The Evolution of Feeding Mechanics in the Danioninae, or Why Giant Danios Don't Suck Like Zebrafish

By linking anatomical structure to mechanical performance we can improve our understanding of how selection shapes morphology. Here we examined the functional morphology of feeding in fishes of the subfamily Danioninae (order Cypriniformes) to determine aspects of cranial evolution connected with their trophic diversification. The Danioninae comprise three major lineages and each employs a different feeding strategy. We gathered data on skull form and function from species in each clade, then assessed their evolutionary dynamics using phylogenetic-comparative methods. Differences between clades are strongly associated with differences in jaw protrusion.
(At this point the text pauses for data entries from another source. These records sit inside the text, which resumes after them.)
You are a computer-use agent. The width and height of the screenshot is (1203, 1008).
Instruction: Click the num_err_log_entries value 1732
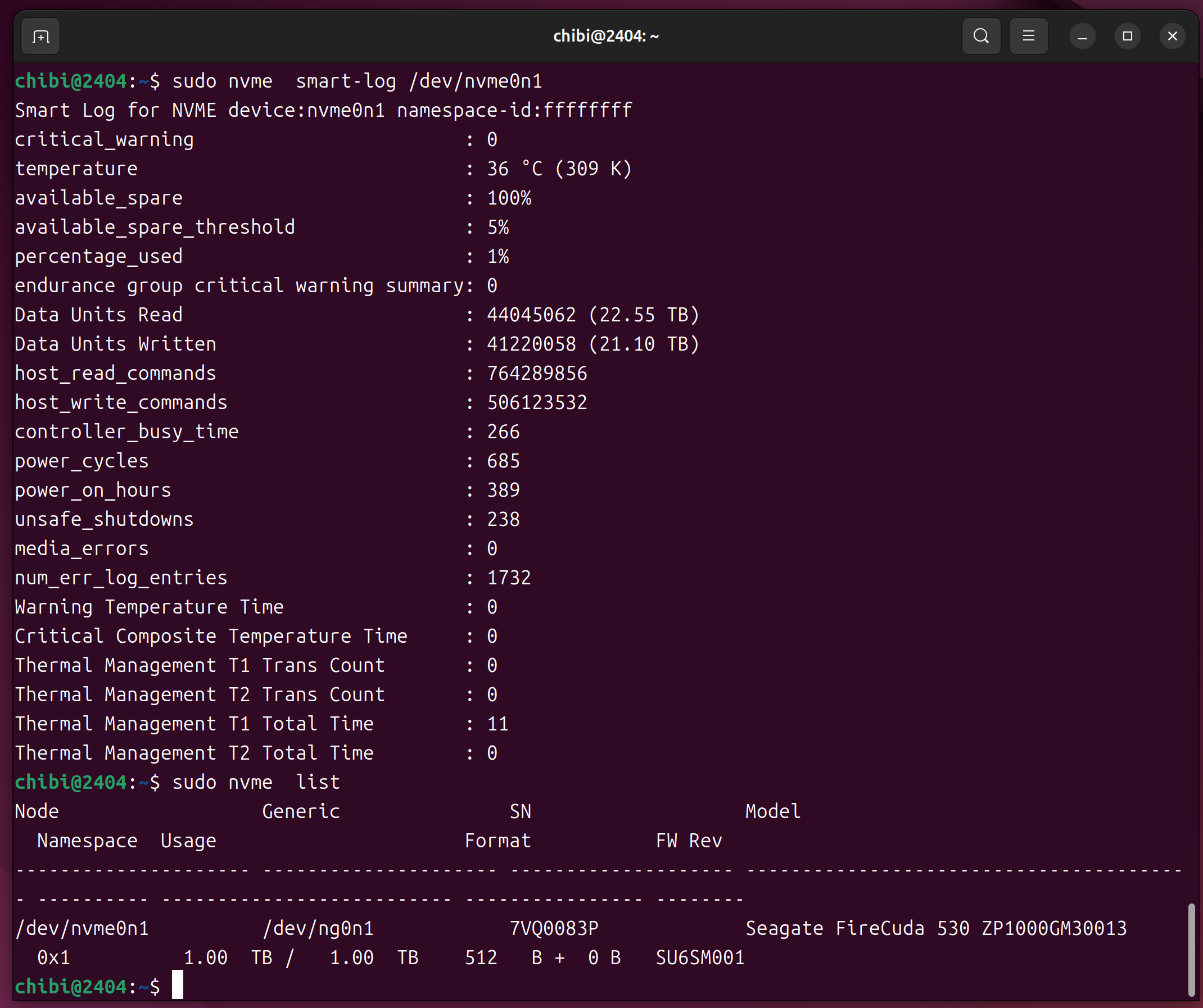coord(509,578)
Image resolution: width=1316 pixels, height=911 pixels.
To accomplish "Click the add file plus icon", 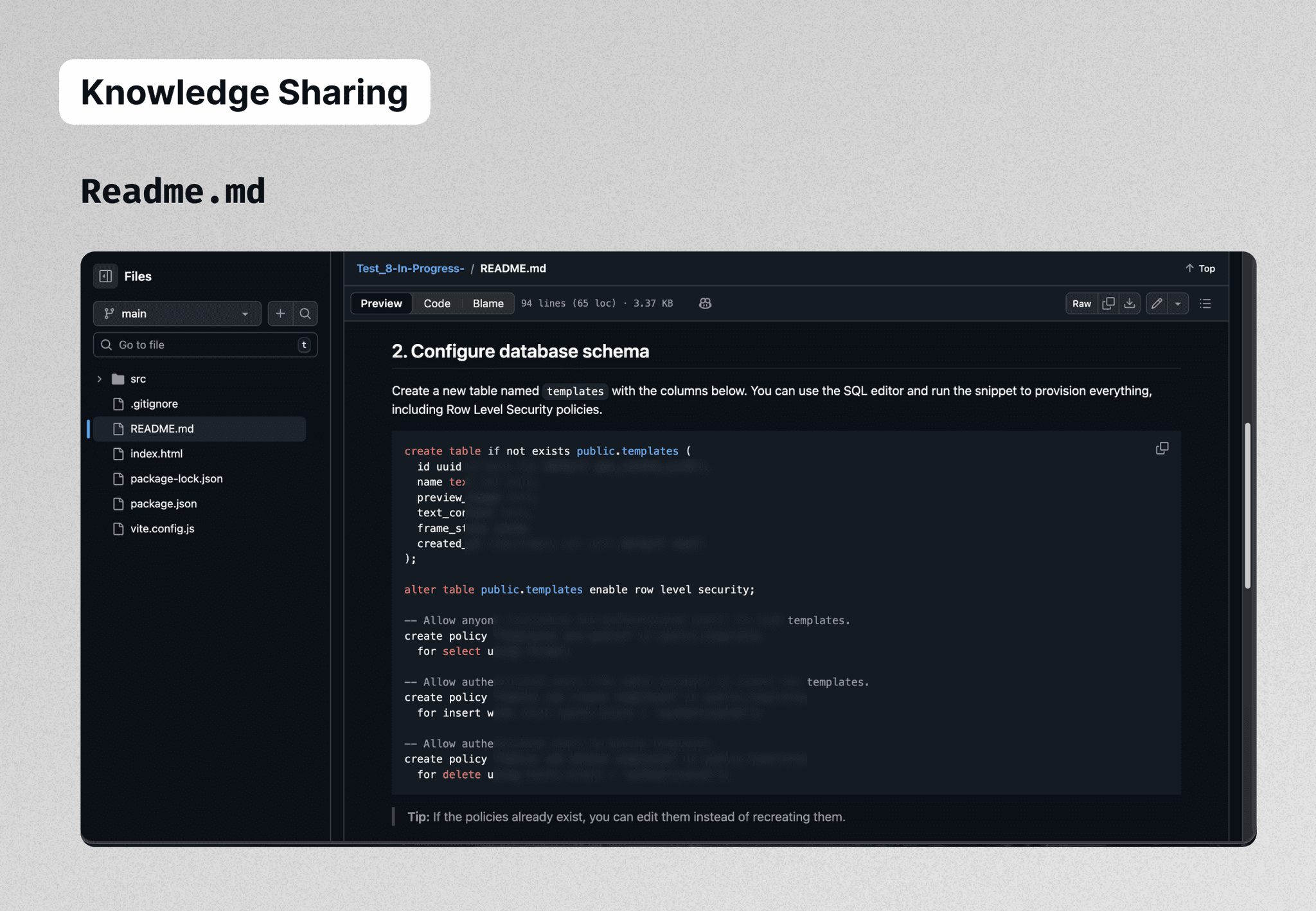I will coord(280,314).
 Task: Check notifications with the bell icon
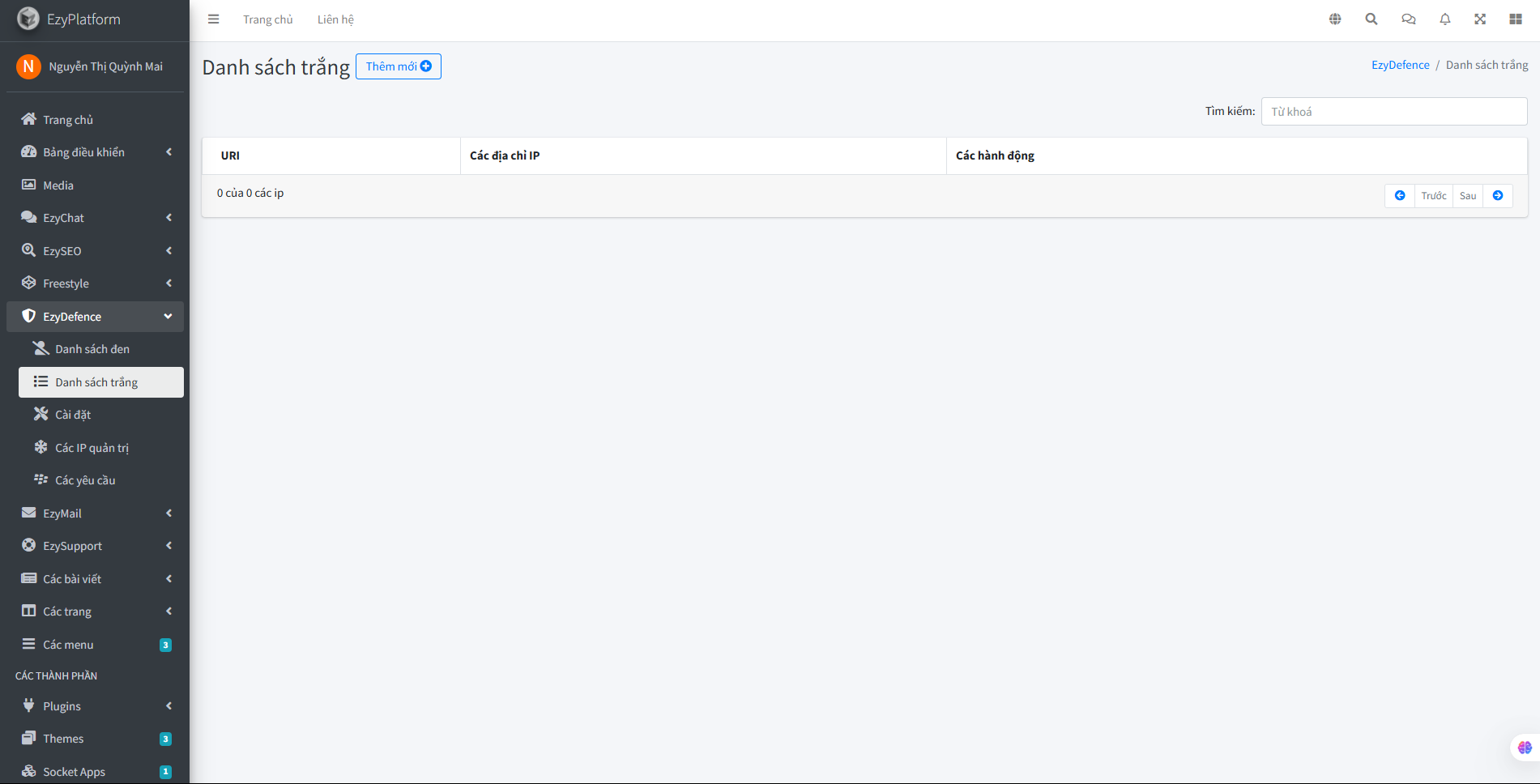click(x=1444, y=18)
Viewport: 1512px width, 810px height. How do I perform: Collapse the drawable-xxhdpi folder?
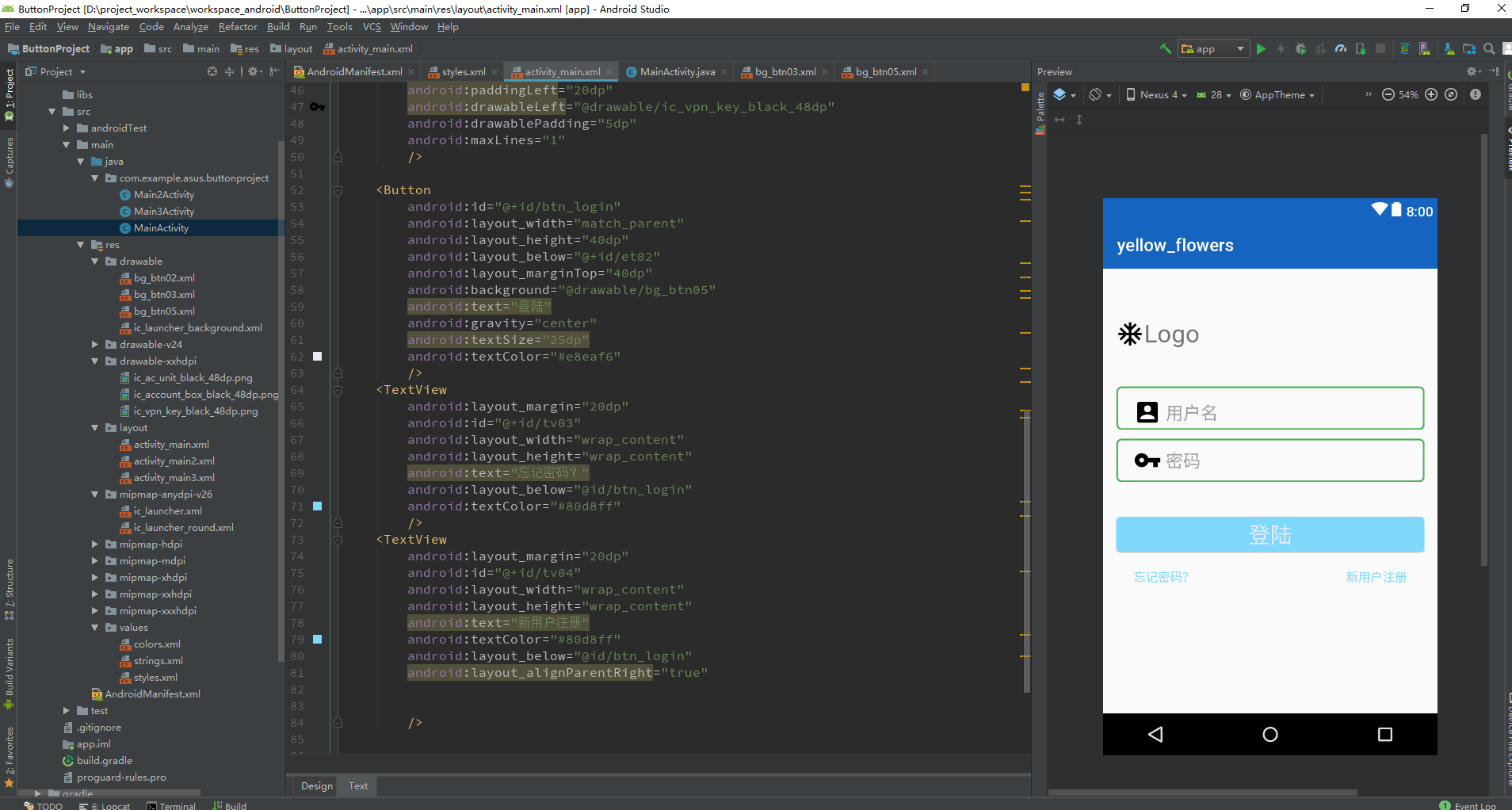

The paedomorphic Danionella clade does not use jaw protrusion at all, members of the Danio clade use jaw protrusion for suction production and prey capture, and members of the sister clade to Danio (e.g., Devario and Microdevario) use jaw protrusion to retain prey after capture. The shape of the premaxillary bone is a major determinant of protrusion ability, and premaxilla morphology in each of these lineages is consistent with their protrusion strategies. Premaxilla shapes have evolved rapidly, which indicates that they have been subjected to strong selection. We compared premaxilla development in giant danio (Devario aequipinnatus) and zebrafish (Danio rerio) and discuss a developmental mechanism that could shift danionine fishes between the feeding strategies employed by these species and their respective clades. We also identified a highly integrated evolutionary module that has been an important factor in the evolution of trophic mechanics within the Danioninae.